-- begin Stored records --

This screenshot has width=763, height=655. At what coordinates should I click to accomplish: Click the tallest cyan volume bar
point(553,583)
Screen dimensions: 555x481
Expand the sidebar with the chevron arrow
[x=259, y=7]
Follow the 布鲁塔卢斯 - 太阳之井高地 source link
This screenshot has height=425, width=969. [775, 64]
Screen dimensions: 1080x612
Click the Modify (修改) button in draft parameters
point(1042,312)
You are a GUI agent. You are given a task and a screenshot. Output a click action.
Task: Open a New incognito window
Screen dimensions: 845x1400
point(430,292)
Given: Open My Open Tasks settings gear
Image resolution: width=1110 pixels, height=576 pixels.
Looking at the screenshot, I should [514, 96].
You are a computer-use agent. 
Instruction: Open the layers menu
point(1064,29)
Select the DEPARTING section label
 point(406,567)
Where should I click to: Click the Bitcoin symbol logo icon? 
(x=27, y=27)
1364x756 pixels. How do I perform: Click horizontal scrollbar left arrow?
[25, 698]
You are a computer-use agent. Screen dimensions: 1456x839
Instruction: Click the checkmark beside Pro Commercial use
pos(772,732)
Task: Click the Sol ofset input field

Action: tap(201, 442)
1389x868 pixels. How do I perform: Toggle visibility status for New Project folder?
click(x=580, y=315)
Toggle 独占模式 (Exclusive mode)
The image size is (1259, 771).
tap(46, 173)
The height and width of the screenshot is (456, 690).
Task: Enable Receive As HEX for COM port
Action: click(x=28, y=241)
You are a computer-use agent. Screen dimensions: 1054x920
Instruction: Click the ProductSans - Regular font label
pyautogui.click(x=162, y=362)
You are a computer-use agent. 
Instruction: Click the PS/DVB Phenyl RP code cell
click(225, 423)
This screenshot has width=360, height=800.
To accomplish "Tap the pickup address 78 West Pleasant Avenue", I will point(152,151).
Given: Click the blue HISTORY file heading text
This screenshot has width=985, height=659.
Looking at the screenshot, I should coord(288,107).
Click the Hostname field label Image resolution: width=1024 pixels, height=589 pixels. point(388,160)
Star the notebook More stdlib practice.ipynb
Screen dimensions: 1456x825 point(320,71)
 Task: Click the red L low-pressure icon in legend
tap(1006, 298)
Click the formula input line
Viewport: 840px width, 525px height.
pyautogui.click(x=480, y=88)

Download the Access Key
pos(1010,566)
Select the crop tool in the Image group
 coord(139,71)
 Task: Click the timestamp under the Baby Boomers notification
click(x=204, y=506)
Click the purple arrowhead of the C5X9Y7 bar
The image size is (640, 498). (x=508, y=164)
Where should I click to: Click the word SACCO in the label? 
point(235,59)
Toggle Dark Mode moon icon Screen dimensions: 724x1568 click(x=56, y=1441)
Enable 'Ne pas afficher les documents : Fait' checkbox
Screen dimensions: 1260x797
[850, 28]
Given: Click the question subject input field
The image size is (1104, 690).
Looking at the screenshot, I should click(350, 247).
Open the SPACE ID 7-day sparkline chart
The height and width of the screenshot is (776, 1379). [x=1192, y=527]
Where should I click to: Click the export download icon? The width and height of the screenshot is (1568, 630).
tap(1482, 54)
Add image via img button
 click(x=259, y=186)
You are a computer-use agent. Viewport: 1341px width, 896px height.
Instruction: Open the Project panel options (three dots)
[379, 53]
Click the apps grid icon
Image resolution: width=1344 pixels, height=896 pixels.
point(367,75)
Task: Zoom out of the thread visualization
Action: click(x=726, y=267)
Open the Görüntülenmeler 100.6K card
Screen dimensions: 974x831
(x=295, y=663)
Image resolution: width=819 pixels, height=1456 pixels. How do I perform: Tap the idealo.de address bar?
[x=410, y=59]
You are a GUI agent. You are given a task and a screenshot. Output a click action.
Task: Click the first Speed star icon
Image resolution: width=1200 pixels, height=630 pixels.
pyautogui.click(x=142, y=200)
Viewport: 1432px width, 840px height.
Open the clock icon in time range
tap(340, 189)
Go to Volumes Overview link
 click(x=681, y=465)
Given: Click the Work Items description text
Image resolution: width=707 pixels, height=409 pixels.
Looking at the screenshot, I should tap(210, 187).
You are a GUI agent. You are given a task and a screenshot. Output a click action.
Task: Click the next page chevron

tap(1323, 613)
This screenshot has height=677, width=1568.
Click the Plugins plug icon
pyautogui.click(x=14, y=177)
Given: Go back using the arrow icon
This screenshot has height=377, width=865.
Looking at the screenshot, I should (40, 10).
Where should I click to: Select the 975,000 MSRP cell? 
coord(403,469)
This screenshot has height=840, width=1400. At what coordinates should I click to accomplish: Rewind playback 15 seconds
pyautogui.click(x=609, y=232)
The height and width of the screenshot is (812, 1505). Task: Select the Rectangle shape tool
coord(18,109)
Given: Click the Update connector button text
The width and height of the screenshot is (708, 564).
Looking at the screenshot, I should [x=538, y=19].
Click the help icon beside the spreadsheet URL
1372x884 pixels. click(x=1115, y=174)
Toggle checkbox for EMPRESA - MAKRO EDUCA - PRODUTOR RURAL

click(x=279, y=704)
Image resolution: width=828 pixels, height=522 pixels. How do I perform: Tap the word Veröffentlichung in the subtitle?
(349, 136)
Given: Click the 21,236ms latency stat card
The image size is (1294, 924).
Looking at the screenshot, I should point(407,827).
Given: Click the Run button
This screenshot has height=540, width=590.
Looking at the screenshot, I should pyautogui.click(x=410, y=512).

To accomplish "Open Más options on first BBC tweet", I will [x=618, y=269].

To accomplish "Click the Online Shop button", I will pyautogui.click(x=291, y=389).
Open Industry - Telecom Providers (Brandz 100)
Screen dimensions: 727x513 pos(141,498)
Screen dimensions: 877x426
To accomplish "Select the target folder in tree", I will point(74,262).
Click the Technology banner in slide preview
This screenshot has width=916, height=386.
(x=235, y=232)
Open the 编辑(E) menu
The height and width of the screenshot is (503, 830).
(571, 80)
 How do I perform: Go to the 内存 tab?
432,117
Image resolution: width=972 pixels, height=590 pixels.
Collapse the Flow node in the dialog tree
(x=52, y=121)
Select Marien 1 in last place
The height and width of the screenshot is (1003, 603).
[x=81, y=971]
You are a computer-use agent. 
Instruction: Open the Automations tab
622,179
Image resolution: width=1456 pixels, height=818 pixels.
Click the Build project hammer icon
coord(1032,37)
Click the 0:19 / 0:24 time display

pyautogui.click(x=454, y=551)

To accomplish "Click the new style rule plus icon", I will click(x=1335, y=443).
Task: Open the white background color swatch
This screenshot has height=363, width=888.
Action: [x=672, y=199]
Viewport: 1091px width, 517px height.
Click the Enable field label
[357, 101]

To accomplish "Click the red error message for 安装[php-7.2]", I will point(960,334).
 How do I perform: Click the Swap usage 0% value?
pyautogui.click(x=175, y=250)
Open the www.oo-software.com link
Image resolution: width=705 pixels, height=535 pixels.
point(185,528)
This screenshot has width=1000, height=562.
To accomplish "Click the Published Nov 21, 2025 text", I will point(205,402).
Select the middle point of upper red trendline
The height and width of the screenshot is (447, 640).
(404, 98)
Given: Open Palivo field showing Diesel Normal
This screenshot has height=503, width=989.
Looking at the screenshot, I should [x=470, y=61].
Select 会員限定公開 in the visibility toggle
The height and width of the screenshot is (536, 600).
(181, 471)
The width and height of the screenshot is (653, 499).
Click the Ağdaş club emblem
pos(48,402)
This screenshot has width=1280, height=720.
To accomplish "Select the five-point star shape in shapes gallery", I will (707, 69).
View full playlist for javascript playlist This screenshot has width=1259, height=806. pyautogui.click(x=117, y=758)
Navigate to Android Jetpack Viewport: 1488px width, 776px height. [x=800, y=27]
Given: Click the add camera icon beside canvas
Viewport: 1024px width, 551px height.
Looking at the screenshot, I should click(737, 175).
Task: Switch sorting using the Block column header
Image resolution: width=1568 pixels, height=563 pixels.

-- end Stored records --

(Requirements):
Convert the entries beginning at the line that contains "Task: Click the red" and ending after the line that contains "coord(139,71)" into a JSON list of strings, one string per line, with blank lines omitted.

(Final result):
[
  " Task: Click the red L low-pressure icon in legend",
  "tap(1006, 298)",
  "Click the formula input line",
  "Viewport: 840px width, 525px height.",
  "pyautogui.click(x=480, y=88)",
  "Download the Access Key",
  "pos(1010,566)",
  "Select the crop tool in the Image group",
  " coord(139,71)"
]